== EXERCISE ==
Would you retype each of the records exactly as shown?

[Dataset entries]
::::::::::

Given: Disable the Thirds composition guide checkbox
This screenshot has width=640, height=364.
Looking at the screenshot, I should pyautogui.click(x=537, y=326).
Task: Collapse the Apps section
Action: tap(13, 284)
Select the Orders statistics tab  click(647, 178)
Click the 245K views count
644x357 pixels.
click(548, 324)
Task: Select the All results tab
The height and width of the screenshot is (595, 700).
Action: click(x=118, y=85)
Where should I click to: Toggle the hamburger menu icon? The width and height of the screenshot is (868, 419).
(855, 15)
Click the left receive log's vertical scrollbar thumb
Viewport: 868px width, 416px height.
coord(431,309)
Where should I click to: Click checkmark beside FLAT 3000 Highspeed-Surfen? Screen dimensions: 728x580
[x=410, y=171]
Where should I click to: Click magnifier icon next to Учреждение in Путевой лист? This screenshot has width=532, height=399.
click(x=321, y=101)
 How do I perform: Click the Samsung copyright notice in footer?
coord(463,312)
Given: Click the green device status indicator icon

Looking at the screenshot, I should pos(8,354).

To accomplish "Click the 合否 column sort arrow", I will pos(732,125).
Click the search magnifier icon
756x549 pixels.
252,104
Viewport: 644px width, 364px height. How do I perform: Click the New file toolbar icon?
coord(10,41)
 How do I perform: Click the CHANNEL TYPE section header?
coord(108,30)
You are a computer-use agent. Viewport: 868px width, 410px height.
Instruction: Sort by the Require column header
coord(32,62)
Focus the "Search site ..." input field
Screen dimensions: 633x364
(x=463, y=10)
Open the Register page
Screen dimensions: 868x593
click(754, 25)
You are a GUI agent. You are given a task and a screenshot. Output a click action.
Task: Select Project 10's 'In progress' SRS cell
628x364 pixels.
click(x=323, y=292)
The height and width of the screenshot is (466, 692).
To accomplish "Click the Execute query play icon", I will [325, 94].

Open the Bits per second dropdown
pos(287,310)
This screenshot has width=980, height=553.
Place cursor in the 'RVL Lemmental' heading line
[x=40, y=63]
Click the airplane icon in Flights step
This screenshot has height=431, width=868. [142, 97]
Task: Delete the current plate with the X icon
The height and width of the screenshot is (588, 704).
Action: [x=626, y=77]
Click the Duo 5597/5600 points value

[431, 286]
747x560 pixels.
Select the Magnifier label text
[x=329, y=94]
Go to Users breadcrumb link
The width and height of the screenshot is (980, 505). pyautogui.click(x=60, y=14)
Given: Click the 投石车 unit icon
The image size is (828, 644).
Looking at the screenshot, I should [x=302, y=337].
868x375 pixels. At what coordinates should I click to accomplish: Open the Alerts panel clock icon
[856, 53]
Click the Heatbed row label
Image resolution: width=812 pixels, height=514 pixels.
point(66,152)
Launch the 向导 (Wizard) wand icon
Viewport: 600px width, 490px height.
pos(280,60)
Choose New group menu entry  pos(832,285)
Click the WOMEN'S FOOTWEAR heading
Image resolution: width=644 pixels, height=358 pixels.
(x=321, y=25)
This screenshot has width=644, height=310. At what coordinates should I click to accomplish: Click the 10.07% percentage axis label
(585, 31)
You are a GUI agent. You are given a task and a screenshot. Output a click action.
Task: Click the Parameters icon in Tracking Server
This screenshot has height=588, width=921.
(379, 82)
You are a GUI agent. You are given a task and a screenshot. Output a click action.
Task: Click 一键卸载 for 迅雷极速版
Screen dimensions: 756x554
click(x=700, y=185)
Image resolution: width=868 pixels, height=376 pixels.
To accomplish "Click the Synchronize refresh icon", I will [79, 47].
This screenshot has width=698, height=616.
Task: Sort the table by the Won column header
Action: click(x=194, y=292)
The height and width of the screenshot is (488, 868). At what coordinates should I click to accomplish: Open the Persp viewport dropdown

::::::::::

== EXERCISE ANSWER ==
Given: Disable the Thirds composition guide checkbox
This screenshot has width=640, height=364.
Looking at the screenshot, I should pyautogui.click(x=537, y=326).
Task: Collapse the Apps section
Action: tap(13, 284)
Select the Orders statistics tab  click(647, 178)
Click the 245K views count
644x357 pixels.
click(548, 324)
Task: Select the All results tab
The height and width of the screenshot is (595, 700).
Action: click(x=118, y=85)
Where should I click to: Toggle the hamburger menu icon? The width and height of the screenshot is (868, 419).
(855, 15)
Click the left receive log's vertical scrollbar thumb
Viewport: 868px width, 416px height.
coord(431,309)
Where should I click to: Click checkmark beside FLAT 3000 Highspeed-Surfen? Screen dimensions: 728x580
[x=410, y=171]
Where should I click to: Click magnifier icon next to Учреждение in Путевой лист? This screenshot has width=532, height=399.
click(x=321, y=101)
 How do I perform: Click the Samsung copyright notice in footer?
coord(463,312)
Given: Click the green device status indicator icon

Looking at the screenshot, I should pos(8,354).

To accomplish "Click the 合否 column sort arrow", I will pos(732,125).
Click the search magnifier icon
756x549 pixels.
252,104
Viewport: 644px width, 364px height. How do I perform: Click the New file toolbar icon?
coord(10,41)
 How do I perform: Click the CHANNEL TYPE section header?
coord(108,30)
You are a computer-use agent. Viewport: 868px width, 410px height.
Instruction: Sort by the Require column header
coord(32,62)
Focus the "Search site ..." input field
Screen dimensions: 633x364
(x=463, y=10)
Open the Register page
Screen dimensions: 868x593
click(754, 25)
You are a GUI agent. You are given a task and a screenshot. Output a click action.
Task: Select Project 10's 'In progress' SRS cell
628x364 pixels.
click(x=323, y=292)
The height and width of the screenshot is (466, 692).
To accomplish "Click the Execute query play icon", I will [325, 94].

Open the Bits per second dropdown
pos(287,310)
This screenshot has width=980, height=553.
Place cursor in the 'RVL Lemmental' heading line
[x=40, y=63]
Click the airplane icon in Flights step
This screenshot has height=431, width=868. [142, 97]
Task: Delete the current plate with the X icon
The height and width of the screenshot is (588, 704).
Action: [x=626, y=77]
Click the Duo 5597/5600 points value

[431, 286]
747x560 pixels.
Select the Magnifier label text
[x=329, y=94]
Go to Users breadcrumb link
The width and height of the screenshot is (980, 505). pyautogui.click(x=60, y=14)
Given: Click the 投石车 unit icon
The image size is (828, 644).
Looking at the screenshot, I should [x=302, y=337].
868x375 pixels. At what coordinates should I click to accomplish: Open the Alerts panel clock icon
[856, 53]
Click the Heatbed row label
Image resolution: width=812 pixels, height=514 pixels.
point(66,152)
Launch the 向导 (Wizard) wand icon
Viewport: 600px width, 490px height.
pos(280,60)
Choose New group menu entry  pos(832,285)
Click the WOMEN'S FOOTWEAR heading
Image resolution: width=644 pixels, height=358 pixels.
(x=321, y=25)
This screenshot has width=644, height=310. At what coordinates should I click to accomplish: Click the 10.07% percentage axis label
(585, 31)
You are a GUI agent. You are given a task and a screenshot. Output a click action.
Task: Click the Parameters icon in Tracking Server
This screenshot has height=588, width=921.
(379, 82)
You are a GUI agent. You are given a task and a screenshot. Output a click action.
Task: Click 一键卸载 for 迅雷极速版
Screen dimensions: 756x554
click(x=700, y=185)
Image resolution: width=868 pixels, height=376 pixels.
To accomplish "Click the Synchronize refresh icon", I will [79, 47].
This screenshot has width=698, height=616.
Task: Sort the table by the Won column header
Action: click(x=194, y=292)
The height and width of the screenshot is (488, 868). At what coordinates should I click to accomplish: Open the Persp viewport dropdown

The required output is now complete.